Quase todas as atividades humanas provocam efeito estufa: ligar o ar-condicionado, deslocar-se de carro, viajar de avião, fabricar objetos de plástico, transportar alimentos de caminhão, ligar a geladeira, usar cimento para construir casas, usar aquecedor, desmatar para cultivar gado.

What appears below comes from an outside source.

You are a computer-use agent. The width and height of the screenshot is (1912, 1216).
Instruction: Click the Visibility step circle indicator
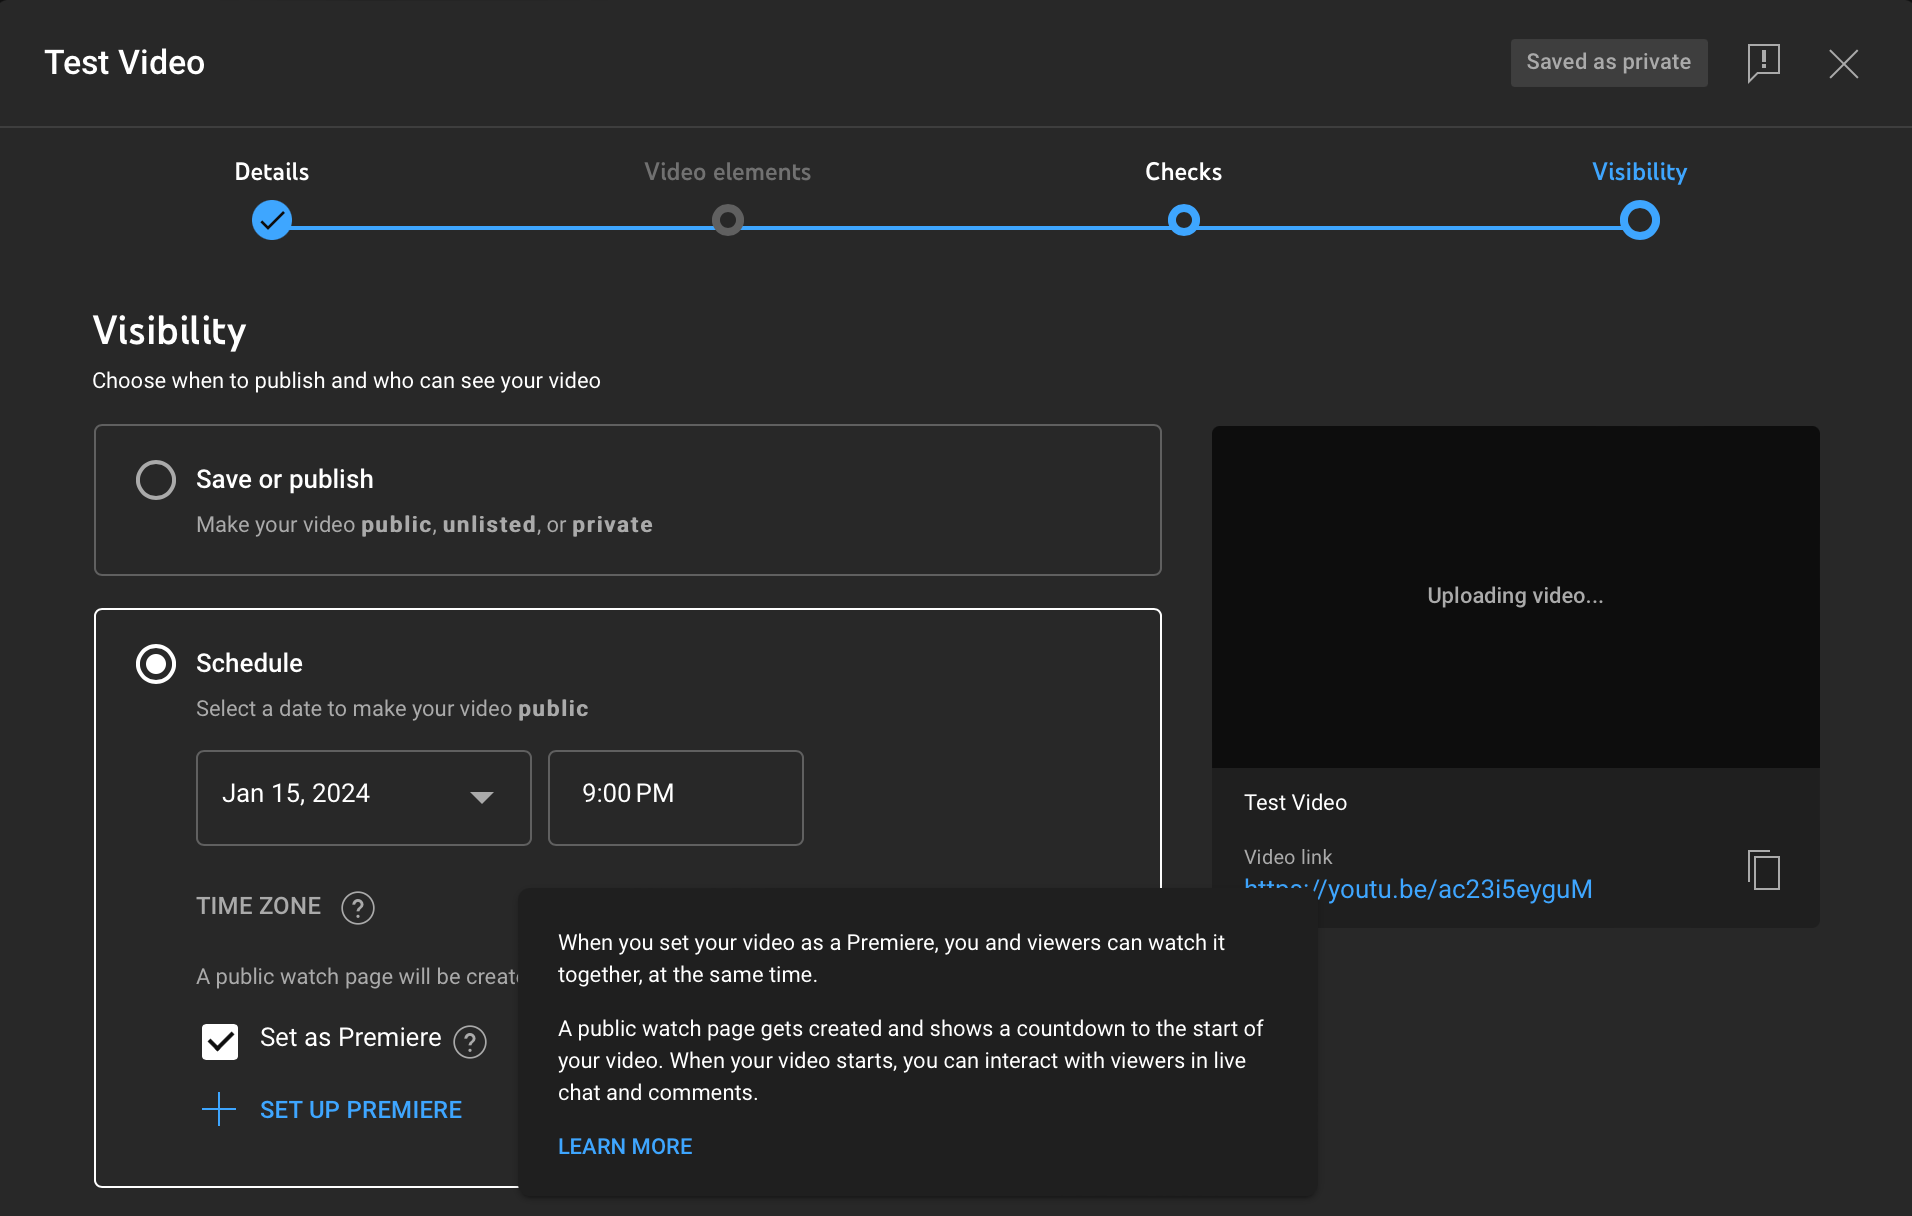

Será, portanto, necessário mudar os hábitos de consumo, as fontes de energia, as políticas públicas e os modelos de negócios em um período relativamente curto para conter o aquecimento global.
Gates faz as contas: 27% de 51 bilhões de toneladas atuais são provocados pela maneira como ligamos as coisas na tomada; 31% decorre de como fabricamos as coisas; 19% é consequência de como cultivamos as coisas; 16% vem de como transportamos as coisas; e 7% vem de como esfriamos e aquecemos as coisas.
Para ele, o desafio é saltar dos 51 bilhões de toneladas de gases de efeito estufa que o mundo lança na atmosfera atualmente para zero. O prazo para alcançar a meta ambiciosa é 2050. E, como os gases de efeito estufa permanecem na atmosfera por tanto tempo, o planeta continuará quente por muitos anos, mesmo depois de chegarmos a zero.
Se não conseguirmos reduzir o aquecimento global, as consequências serão as que vemos nas ficções científicas distópicas e estamos vendo espalhadas por vários países do mundo: furacões; redução das safras de milho e de trigo na Europa; diminuição de 20% das áreas cultiváveis na África; secas extremas na China, que fornece cerca de um quinto de cereais para o planeta; crise alimentar, com encarecimento dos itens essenciais; aumento de queimadas; derretimento da calota polar e enchentes sem aviso.
Já elevamos a temperatura em pelo menos 1ºC desde o período pré-industrial e, se não reduzirmos as emissões, provavelmente teremos um aquecimento de 1,5ºC a 3ºC até meados deste século, e entre 4ºC e 8ºC até o fim dele, adverte Bill Gates.
Os efeitos do aquecimento global foram tratados, exaustivamente, no livro Terra inabitável, de David Wallace-Wells. Mas o mérito do livro de Bill Gates está em avançar na direção de não apenas constatar e prever, mas, principalmente, de formular um plano para evitar o desastre climático. Não é uma utopia de um ambientalista; é um plano realista de um dos homens mais ricos do mundo, com uma cabeça de engenheiro, empresário e filantropo. “A chave para lidarmos com as mudanças climáticas é tornar a energia limpa tão barata e confiável quanto a obtida por combustíveis fósseis”, comenta Gates no livro.
Será difícil? Sem dúvida, responde Gates. Será a mudança mais ambiciosa da história da humanidade.
Mas, ao mesmo tempo, a crise representa uma oportunidade de negócios: “É também porque se trata de uma oportunidade econômica imensa: países que construírem empresas e indústrias de carbono zero eficientes liderarão a economia global das décadas seguintes”.